Thu Aug 10 10:00:48 CDT 1995

I believe that simple courtesy should make this proposed rule unnecessary
in the case of MEXICO, and as such no one should take it badly if it is
a rule.  I have practiced it myself for years, so it wouldn't even change
things.  I have 2 points to make, however.  First, if signing such an agreement
was part of a process by which it was made that this agreement made it
possible to obtain a low-cost permit in an efficent manner, it could even
be seen as popular.

My second point is that Mexico (and Brazil, Argentina, Chile, Costa Rica,
Venezuela, and so on) are inappropriately referred to as third world
countries, and I am tired of it.  To a large extent, these countries have
well developed scientific infrastructures and institutions as stable as
those in the northern countries (and in some case as old).  We can stop
debating if their primary museums are good enought to hold our precious
types.  It is insulting and chavanistic to even keep up the debate.

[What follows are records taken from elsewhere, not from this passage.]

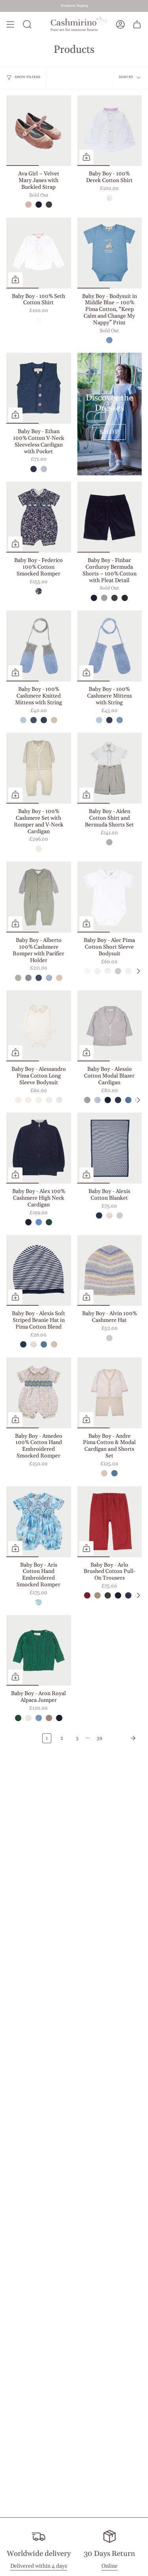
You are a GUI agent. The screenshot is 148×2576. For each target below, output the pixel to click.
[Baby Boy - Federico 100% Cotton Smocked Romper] (38, 517)
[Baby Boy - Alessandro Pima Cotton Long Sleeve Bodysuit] (38, 1025)
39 (99, 1738)
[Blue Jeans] (118, 1100)
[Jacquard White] (39, 320)
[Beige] (54, 720)
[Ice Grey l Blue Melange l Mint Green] (109, 1338)
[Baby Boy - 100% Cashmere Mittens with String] (109, 645)
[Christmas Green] (49, 1222)
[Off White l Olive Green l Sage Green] (28, 1100)
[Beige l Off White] (59, 978)
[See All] (138, 971)
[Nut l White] (109, 1215)
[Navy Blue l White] (99, 1215)
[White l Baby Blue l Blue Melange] (108, 971)
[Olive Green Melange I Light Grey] (18, 978)
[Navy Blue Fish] (39, 591)
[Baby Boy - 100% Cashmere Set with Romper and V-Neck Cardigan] (38, 768)
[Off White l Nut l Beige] (39, 1100)
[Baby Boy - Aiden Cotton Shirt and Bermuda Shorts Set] (109, 768)
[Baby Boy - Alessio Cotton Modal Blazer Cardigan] (109, 1025)
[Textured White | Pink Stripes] (109, 198)
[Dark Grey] (49, 204)
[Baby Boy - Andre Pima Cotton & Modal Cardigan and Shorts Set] (109, 1392)
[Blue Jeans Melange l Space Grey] (39, 978)
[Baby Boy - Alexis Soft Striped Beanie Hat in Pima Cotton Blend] (38, 1270)
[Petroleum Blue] (128, 1100)
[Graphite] (125, 598)
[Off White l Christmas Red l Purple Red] (18, 1100)
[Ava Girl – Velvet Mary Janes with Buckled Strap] (38, 130)
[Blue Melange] (23, 720)
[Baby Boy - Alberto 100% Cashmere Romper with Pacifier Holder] (38, 897)
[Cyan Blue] (39, 1222)
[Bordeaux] (87, 1595)
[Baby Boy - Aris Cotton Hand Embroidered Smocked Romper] (38, 1521)
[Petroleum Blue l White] (119, 1215)
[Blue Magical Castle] (39, 1602)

Myself, I consider holotypes to be nothing but a pain.  You have to be so
careful with them, answer all those loan requests, and you really shouldn't
use them on a day-to-day basis.  Therefore, I get rid of them asap to a
place with the commitment and staff to take care of them.

By the way, I personally resent all the North American types in Sweden, Finland
Russia, England, and France.  Don't they think we can take care of our types
well here?  Of course that is not the problem, and because we know where they
are, I support leaving them there.  Mexico's approach seems best.  Once the
infrastructure is in place and proven, all subsequently designated HOLOTYPES
should go back.

The law should be worded so that it is clear that unsorted material can be
taken home (i.e. exported) for sorting.  In some countries rules have been
written in good faith, but intrepreted at the border to mean that you must
divide the stuff up on the spot.  That might be OK for plants pressed in
duplicate, but not for a litre of insects taken in a malaise trap.